◆ Recorded data:
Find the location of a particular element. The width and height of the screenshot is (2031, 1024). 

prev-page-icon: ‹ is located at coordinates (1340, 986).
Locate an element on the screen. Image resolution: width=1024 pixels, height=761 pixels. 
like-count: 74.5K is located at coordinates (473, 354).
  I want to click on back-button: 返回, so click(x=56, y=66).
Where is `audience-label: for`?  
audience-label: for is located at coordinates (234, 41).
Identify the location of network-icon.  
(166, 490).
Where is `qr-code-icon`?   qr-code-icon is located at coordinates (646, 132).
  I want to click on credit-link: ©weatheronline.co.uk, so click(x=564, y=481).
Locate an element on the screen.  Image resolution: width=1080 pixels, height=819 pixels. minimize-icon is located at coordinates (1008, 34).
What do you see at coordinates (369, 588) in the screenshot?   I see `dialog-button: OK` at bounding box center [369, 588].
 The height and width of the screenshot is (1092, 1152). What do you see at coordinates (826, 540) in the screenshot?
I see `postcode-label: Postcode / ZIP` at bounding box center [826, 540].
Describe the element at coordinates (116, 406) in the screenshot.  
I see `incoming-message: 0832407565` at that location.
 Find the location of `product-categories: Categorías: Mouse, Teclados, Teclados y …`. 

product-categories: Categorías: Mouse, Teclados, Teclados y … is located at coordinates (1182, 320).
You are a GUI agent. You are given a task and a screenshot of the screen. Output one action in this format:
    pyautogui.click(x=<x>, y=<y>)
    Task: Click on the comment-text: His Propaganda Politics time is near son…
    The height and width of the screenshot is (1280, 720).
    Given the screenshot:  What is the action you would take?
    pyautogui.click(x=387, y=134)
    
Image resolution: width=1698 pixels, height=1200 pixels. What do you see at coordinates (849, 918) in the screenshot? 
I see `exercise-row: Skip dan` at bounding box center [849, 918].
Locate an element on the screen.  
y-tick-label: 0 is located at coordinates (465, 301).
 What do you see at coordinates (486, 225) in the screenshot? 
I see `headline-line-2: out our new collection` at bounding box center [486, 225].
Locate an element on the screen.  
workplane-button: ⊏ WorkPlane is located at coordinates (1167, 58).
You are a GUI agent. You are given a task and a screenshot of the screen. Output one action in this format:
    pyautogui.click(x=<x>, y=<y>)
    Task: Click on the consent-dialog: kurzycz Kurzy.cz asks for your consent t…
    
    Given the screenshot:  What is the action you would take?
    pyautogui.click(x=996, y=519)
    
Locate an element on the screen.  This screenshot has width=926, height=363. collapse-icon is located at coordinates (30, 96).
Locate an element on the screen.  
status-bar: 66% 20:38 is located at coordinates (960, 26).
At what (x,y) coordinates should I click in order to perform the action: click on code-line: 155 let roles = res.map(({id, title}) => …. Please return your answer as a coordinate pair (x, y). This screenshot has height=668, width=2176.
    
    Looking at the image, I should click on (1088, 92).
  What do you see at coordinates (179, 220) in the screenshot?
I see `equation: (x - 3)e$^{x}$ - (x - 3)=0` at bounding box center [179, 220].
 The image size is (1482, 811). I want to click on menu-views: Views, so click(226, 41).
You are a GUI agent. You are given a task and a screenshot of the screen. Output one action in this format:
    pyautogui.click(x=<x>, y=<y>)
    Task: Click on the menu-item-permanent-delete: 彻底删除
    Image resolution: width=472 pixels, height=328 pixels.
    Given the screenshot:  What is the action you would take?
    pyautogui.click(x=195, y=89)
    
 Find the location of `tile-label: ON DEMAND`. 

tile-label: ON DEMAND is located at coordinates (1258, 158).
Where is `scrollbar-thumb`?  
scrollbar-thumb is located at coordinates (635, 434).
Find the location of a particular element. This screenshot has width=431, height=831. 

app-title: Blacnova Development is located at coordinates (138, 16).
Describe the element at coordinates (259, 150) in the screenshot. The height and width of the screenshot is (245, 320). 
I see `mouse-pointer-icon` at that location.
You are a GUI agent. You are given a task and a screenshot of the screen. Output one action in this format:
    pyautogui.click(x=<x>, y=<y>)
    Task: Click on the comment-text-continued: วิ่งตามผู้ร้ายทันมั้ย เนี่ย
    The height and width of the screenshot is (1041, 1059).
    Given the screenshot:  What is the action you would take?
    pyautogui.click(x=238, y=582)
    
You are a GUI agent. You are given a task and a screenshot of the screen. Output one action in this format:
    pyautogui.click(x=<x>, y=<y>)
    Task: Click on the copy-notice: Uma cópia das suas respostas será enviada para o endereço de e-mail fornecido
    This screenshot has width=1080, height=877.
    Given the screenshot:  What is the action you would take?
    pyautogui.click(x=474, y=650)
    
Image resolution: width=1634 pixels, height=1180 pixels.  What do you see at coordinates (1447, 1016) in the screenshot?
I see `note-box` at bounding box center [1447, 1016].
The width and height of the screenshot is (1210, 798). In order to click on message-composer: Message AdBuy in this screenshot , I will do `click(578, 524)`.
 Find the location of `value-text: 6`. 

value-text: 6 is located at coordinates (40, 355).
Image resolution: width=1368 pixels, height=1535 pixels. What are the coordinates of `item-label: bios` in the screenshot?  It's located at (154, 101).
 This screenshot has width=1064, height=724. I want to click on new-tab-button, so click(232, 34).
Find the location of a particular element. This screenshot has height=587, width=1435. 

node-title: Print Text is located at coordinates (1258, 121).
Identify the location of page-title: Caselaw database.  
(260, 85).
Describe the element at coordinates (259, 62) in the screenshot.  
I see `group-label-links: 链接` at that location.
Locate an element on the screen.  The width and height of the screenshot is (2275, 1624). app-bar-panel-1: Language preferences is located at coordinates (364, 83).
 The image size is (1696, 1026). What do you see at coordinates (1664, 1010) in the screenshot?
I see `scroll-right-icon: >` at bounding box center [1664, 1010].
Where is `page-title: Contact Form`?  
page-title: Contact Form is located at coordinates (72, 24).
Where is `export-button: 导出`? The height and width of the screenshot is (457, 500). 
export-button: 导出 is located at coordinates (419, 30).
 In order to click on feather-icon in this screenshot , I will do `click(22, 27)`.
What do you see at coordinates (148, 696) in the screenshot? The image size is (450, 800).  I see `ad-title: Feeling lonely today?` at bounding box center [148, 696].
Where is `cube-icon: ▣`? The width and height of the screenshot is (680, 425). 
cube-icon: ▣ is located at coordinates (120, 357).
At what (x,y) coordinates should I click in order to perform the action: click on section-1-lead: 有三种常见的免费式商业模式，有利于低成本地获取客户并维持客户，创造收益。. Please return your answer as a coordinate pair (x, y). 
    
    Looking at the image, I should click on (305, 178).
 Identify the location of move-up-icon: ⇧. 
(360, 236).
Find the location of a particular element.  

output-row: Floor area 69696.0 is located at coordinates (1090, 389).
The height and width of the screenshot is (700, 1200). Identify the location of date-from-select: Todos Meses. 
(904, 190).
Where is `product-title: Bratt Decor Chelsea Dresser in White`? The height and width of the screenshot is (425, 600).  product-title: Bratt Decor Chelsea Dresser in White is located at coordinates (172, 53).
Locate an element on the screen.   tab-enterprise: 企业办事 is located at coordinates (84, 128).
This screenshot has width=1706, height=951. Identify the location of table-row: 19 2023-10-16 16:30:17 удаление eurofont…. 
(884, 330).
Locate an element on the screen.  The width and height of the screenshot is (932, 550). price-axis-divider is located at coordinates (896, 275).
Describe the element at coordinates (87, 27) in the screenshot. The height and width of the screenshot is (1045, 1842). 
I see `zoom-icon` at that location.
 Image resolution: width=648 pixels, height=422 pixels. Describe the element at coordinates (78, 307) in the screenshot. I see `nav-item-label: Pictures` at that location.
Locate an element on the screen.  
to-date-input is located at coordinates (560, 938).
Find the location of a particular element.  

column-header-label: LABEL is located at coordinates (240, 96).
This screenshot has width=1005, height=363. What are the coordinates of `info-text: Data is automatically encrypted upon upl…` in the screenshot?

◆ REQUEST: Return each line of the material above that contains the string "message". Matching is case-sensitive.

◆ THE ANSWER:
I see `incoming-message: 0832407565` at that location.
The width and height of the screenshot is (1210, 798). In order to click on message-composer: Message AdBuy in this screenshot , I will do `click(578, 524)`.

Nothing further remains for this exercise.